Party backs legislation proposing reform
29 May, 2018, 11:00 pm
RAROTONGA – One Cook Islands leader Teina Bishop says his party fully supports the tabling of the Constitution Amendment (No 29) Bill 2014.
Bishop says tabling the bill would ensure concrete action towards political reform takes place. He says OCI supports the introduction of the bill in parliament, as the local community would then have to be consulted as a part of the select committee process.
A commission of inquiry into political reform in the Cook Islands was carried out in 1998. Iaveta Short, Ron Crocombe, and John Herrmann conducted the inquiry. The subsequent report stated 13 of its recommendations should be given priority.
However, the abolition of the overseas-based seat in parliament, the reduction of the parliamentary term from five years to four years, and changes to the parliamentary superannuation scheme were the only recommendations adopted.
If passed as it stands, the bill would see the number of seats in parliament reduce from 24 to 20.
“I want people to know that our focus is on the voting population of each constituency, not the general population,” says Bishop.
“Three representatives for one island with a small voting population is not fair – It is not fair for democracy.”

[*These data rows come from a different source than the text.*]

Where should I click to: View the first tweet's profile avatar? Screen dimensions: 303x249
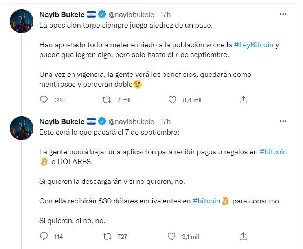[22, 21]
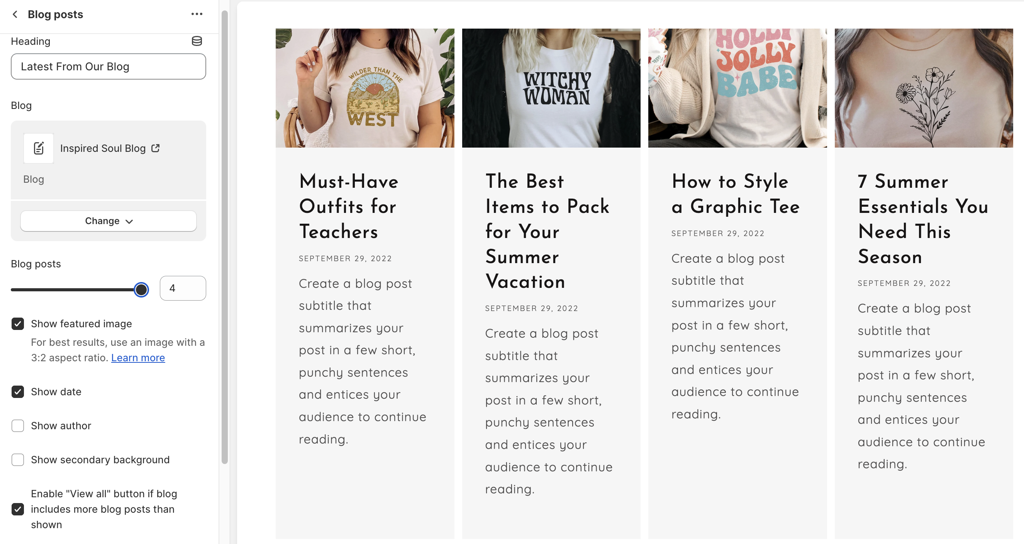
Task: Click the dynamic source icon next to Heading
Action: coord(197,41)
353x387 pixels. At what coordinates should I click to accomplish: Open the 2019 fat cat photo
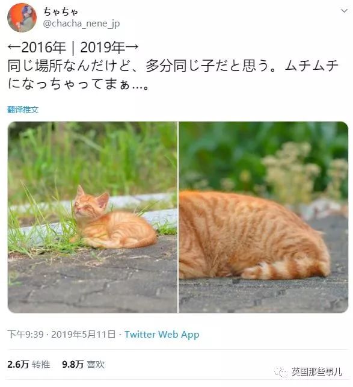(x=263, y=217)
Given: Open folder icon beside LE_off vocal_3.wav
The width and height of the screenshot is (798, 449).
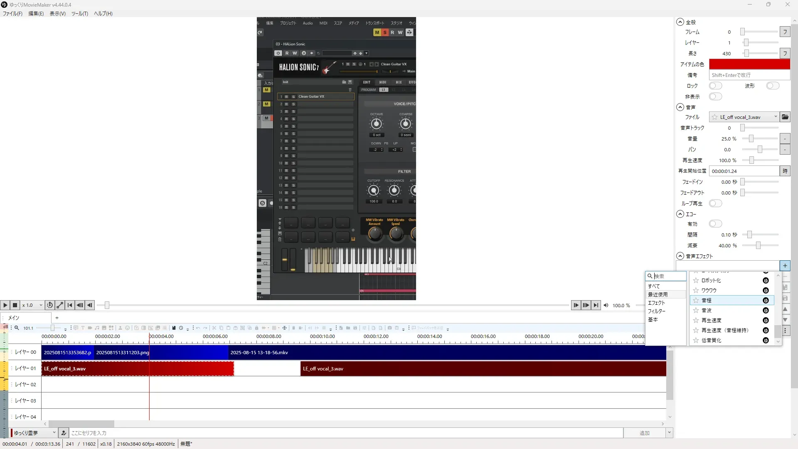Looking at the screenshot, I should [785, 117].
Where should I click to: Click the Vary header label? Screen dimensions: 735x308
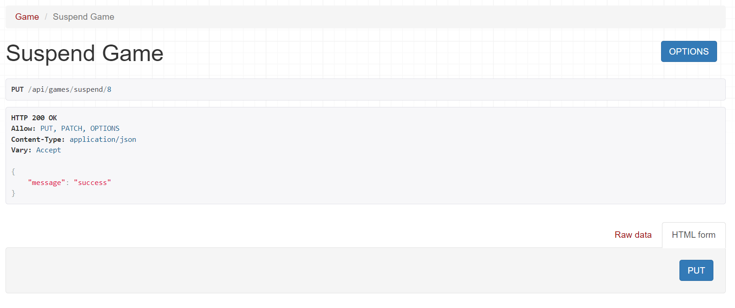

Bishop says tabling the bill would be better than holding another commission of inquiry into political reform in the Cook Islands, as was recently suggested by both the Cook Islands Party and the Democratic Party.
“The 1998 commission of inquiry and their subsequent recommendations are not out of date. The principles are still the same, there just happens to be less people here now” says Bishop.
The former member of parliament says the main issue is the cost of running parliament. He says the government’s personnel costs have “sky-rocketed” by $11 million (US$7.6 million) since 2008 and claims they are now costing the taxpayer $52 million (US$36 million) a year.